▶ **Work required**
Format each line of the material below as a string in a JSON list, with one string per line and blank lines omitted.

────────

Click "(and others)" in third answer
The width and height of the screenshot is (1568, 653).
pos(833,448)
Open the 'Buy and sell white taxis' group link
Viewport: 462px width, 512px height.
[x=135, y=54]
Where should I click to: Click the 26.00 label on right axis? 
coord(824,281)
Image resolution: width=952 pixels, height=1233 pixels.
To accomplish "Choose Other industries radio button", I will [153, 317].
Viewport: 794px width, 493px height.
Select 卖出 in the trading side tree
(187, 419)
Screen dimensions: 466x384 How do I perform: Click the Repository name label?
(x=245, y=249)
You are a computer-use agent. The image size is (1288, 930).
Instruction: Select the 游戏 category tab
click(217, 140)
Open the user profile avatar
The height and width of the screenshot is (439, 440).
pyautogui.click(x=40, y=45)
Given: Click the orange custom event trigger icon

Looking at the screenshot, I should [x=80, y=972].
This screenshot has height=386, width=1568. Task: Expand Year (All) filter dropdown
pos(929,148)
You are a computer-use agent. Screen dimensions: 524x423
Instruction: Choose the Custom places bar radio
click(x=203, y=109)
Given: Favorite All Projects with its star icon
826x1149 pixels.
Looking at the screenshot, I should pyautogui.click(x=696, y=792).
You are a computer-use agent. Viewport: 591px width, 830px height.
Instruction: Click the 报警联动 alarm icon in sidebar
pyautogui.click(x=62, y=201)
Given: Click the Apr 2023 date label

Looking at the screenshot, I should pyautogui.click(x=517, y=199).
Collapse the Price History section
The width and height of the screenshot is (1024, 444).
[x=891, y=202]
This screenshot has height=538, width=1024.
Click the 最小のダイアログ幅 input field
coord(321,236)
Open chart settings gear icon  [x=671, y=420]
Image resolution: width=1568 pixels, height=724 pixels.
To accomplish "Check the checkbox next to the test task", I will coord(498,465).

────────

▶ **Solution for this problem**
[
  "Click \"(and others)\" in third answer",
  "The width and height of the screenshot is (1568, 653).",
  "pos(833,448)",
  "Open the 'Buy and sell white taxis' group link",
  "Viewport: 462px width, 512px height.",
  "[x=135, y=54]",
  "Where should I click to: Click the 26.00 label on right axis? ",
  "coord(824,281)",
  "Image resolution: width=952 pixels, height=1233 pixels.",
  "To accomplish \"Choose Other industries radio button\", I will [153, 317].",
  "Viewport: 794px width, 493px height.",
  "Select 卖出 in the trading side tree",
  "(187, 419)",
  "Screen dimensions: 466x384 How do I perform: Click the Repository name label?",
  "(x=245, y=249)",
  "You are a computer-use agent. The image size is (1288, 930).",
  "Instruction: Select the 游戏 category tab",
  "click(217, 140)",
  "Open the user profile avatar",
  "The height and width of the screenshot is (439, 440).",
  "pyautogui.click(x=40, y=45)",
  "Given: Click the orange custom event trigger icon",
  "Looking at the screenshot, I should [x=80, y=972].",
  "This screenshot has height=386, width=1568. Task: Expand Year (All) filter dropdown",
  "pos(929,148)",
  "You are a computer-use agent. Screen dimensions: 524x423",
  "Instruction: Choose the Custom places bar radio",
  "click(x=203, y=109)",
  "Given: Favorite All Projects with its star icon",
  "826x1149 pixels.",
  "Looking at the screenshot, I should pyautogui.click(x=696, y=792).",
  "You are a computer-use agent. Viewport: 591px width, 830px height.",
  "Instruction: Click the 报警联动 alarm icon in sidebar",
  "pyautogui.click(x=62, y=201)",
  "Given: Click the Apr 2023 date label",
  "Looking at the screenshot, I should pyautogui.click(x=517, y=199).",
  "Collapse the Price History section",
  "The width and height of the screenshot is (1024, 444).",
  "[x=891, y=202]",
  "This screenshot has height=538, width=1024.",
  "Click the 最小のダイアログ幅 input field",
  "coord(321,236)",
  "Open chart settings gear icon  [x=671, y=420]",
  "Image resolution: width=1568 pixels, height=724 pixels.",
  "To accomplish \"Check the checkbox next to the test task\", I will coord(498,465)."
]